AIM OF THE TASK: Reproduce the benchmark examples text below in full, character for character, from its first line to its last.

Example 2: Benchmark with cancelation

#include "benchmark/cppbenchmark.h"

// Benchmark rand() call until it returns 0.
// Benchmark will print operations count required to get 'rand() == 0' case.
// Make 10 attemtps and choose one with the best time result.
BENCHMARK("rand-till-zero", Settings().Infinite().Attempts(10))
{
    if (rand() == 0)
        context.Cancel();
}

BENCHMARK_MAIN()

Report fragment is the following:

===============================================================================
Benchmark: rand()-till-zero
Attempts: 10
-------------------------------------------------------------------------------
Phase: rand()-till-zero
Average time: 15 ns/op
Minimal time: 15 ns/op
Maximal time: 92 ns/op
Total time: 159.936 mcs
Total operations: 10493
Operations throughput: 65607492 ops/s
===============================================================================

Example 3: Benchmark with static fixture

Static fixture will be constructed once per each benchmark, will be the same for each attempt / operation and will be destructed at the end of the benchmark.

#include "macros.h"

SUPPLIED DATA:

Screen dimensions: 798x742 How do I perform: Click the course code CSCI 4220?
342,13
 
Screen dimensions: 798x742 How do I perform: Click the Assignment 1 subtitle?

TASK OUTPUT:
Example 2: Benchmark with cancelation

#include "benchmark/cppbenchmark.h"

// Benchmark rand() call until it returns 0.
// Benchmark will print operations count required to get 'rand() == 0' case.
// Make 10 attemtps and choose one with the best time result.
BENCHMARK("rand-till-zero", Settings().Infinite().Attempts(10))
{
    if (rand() == 0)
        context.Cancel();
}

BENCHMARK_MAIN()

Report fragment is the following:

===============================================================================
Benchmark: rand()-till-zero
Attempts: 10
-------------------------------------------------------------------------------
Phase: rand()-till-zero
Average time: 15 ns/op
Minimal time: 15 ns/op
Maximal time: 92 ns/op
Total time: 159.936 mcs
Total operations: 10493
Operations throughput: 65607492 ops/s
===============================================================================

Example 3: Benchmark with static fixture

Static fixture will be constructed once per each benchmark, will be the same for each attempt / operation and will be destructed at the end of the benchmark.

#include "macros.h"